DMD hastası çocuklarımız için havuz terapisi çok değerli kaldırma lifti bulunan hidroterapi merkezleri ile fizik tedavi yapılması bizim için çok pahalı olurdu. DMD hastası çocuklarımız çok çabuk yoruldukları için hastane rutin denetimlerimiz çok güç olmaktadır. Kesinlikle hastalıkla ilgili tüm branşların bulunduğu yalnızca kas hastalarına özel hastane gerekmektedir.
Gereksinim duyulan medikal aygıtlar yahut akülü sandalye üzere gereksinimlere rahat ulaşabiliyor musunuz?
Maalesef bu eserler sahiden çok değerli devlet çok az kısmını karşılıyor. Bu kısmını karşılayabilmesi için çocukların gitmesi ve prosedürlerin takip edilmesi gerekiyor. Çocukla bir arada gitmek çok güç. Çocuklarımızın yorulması hastalığı ilerletiyor. Akülü sandalye prosedürleri için çok uğraştık ve oğlumun bu süreç yüzünden hastalığı ilerledi sonucunda yeniden de başaramadık. Devlet dayanağını alamadık. Eserlere sahip olamayan gereksinim sahibi çok ailelerimiz var. Çocukların özgürlükleri iyice kısıtlanıyor.

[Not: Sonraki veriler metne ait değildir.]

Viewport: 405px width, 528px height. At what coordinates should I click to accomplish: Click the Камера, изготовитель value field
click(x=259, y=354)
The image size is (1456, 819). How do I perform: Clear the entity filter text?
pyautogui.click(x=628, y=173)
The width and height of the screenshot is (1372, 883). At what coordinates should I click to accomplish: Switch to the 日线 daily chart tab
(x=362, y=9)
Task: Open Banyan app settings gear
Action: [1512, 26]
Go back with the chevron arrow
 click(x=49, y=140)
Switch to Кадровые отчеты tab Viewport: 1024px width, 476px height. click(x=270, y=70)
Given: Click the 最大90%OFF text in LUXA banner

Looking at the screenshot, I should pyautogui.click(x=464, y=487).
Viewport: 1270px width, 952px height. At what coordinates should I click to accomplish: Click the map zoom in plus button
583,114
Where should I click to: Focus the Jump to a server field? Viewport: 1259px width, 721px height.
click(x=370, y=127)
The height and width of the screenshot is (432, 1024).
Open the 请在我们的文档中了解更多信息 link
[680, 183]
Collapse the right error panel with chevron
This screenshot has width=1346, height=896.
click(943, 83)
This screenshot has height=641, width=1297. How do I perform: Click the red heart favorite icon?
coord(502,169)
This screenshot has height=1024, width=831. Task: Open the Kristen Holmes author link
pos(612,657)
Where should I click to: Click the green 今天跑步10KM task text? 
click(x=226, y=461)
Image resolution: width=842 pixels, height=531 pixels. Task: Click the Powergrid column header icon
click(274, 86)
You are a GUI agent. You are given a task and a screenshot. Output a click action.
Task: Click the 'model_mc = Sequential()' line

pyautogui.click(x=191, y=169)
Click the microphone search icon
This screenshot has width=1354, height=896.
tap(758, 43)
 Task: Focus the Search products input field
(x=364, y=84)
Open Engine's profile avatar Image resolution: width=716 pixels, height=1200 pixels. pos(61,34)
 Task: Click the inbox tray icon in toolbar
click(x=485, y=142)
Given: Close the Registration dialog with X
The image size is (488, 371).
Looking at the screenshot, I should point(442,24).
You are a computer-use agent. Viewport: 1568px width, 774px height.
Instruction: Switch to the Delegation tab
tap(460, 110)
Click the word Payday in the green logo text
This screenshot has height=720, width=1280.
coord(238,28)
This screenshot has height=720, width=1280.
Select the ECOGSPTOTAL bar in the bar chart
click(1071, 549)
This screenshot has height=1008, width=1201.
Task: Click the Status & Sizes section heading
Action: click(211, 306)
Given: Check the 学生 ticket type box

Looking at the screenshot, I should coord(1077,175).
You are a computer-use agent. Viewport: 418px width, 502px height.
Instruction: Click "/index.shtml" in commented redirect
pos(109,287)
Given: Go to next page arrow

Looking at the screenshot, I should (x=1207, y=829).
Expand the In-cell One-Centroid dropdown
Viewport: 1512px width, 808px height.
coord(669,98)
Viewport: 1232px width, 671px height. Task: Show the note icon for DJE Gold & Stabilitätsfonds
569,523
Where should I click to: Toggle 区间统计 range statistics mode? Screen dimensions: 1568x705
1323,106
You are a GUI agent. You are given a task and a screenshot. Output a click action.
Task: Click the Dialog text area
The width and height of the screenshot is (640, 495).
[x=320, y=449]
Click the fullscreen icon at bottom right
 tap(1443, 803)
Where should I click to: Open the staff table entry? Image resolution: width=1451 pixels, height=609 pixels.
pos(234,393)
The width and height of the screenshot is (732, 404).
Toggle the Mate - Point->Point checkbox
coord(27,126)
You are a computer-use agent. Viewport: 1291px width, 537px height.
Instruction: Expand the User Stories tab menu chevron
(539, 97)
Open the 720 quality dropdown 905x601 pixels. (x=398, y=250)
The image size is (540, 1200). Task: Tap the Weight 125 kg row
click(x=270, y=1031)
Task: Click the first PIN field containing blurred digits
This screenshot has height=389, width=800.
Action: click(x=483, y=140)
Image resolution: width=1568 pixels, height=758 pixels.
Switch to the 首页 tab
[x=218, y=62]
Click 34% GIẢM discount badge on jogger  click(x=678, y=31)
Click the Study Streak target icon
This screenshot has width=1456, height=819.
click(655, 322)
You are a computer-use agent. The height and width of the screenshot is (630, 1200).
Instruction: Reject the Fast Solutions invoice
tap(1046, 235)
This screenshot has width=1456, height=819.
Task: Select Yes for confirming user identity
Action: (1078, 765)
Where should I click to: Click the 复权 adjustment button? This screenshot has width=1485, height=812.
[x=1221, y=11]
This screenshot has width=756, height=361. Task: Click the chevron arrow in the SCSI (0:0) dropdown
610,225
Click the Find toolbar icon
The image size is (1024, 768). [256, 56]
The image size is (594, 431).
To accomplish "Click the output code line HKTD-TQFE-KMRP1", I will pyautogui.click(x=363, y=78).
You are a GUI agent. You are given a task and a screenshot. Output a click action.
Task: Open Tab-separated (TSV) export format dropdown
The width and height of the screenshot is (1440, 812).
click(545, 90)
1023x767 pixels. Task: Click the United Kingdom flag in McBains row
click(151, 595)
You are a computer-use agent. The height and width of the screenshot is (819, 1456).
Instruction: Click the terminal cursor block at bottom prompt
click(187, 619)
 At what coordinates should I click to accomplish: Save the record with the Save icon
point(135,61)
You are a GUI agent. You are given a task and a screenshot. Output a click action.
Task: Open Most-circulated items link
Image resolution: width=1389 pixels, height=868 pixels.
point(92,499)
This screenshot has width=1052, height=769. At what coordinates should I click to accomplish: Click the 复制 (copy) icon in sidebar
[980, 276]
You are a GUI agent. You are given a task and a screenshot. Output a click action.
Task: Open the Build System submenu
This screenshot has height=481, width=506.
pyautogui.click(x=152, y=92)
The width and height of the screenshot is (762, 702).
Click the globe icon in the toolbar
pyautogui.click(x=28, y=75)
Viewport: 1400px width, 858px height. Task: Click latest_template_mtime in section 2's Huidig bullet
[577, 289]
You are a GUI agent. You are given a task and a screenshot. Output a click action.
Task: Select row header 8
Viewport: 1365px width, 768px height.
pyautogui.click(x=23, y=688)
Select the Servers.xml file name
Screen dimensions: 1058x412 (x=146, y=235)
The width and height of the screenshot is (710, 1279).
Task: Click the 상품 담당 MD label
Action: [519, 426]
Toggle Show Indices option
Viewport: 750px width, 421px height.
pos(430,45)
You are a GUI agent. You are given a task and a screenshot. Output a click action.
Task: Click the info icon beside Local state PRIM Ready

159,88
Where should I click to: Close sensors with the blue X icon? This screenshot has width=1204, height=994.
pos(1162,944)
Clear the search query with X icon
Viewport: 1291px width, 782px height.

Çözemediğiniz problemleriniz olduğunda dayanak alabileceğiniz kuruluşlar var mı?
Maalesef bakımında çok zorlandığımız sıhhat meselelerimiz oldu. Şu an çocuğum hastalansa hangi hastaneye götüreceğini bilemiyorum. Ani hastalıklarda derneğimiz olan Duchenne Kas Hastalığı ile Gayret Derneği’ne danışıyoruz. Direkt bizimle ilgilenebilecek bir hastanemiz yok. Birçok vakit çocukların ağır bakımda hastalığın bilinmemesinden kaynaklı bekletildiğini ve hayati risklerinin olduğunu duyuyoruz ve anne babalar olarak psikolojimiz çok bozuluyor, kaygı duyuyoruz.
Ülkemizde DMD’nin tedavisi için yapılan bir çalışma var mı?
Ülkemizde hastalık ismine klinik çalışmalar maalesef çok sonlu şu an için yok da diyebiliriz.
DMD hastaları yaşadıkları yerde tedavi hizmetlerine rahatça ulaşabiliyorlar mı?
Bilhassa küçük kentlerde yaşayan ailelerimiz bu hususta büyük dert çekiyorlar. Birçok kent yahut ilçede çocuk nörolojisi yok. Tabiplerin birçoğu hastalığı bilmiyor. Gereken ilaç tekliflerini yapamıyorlar.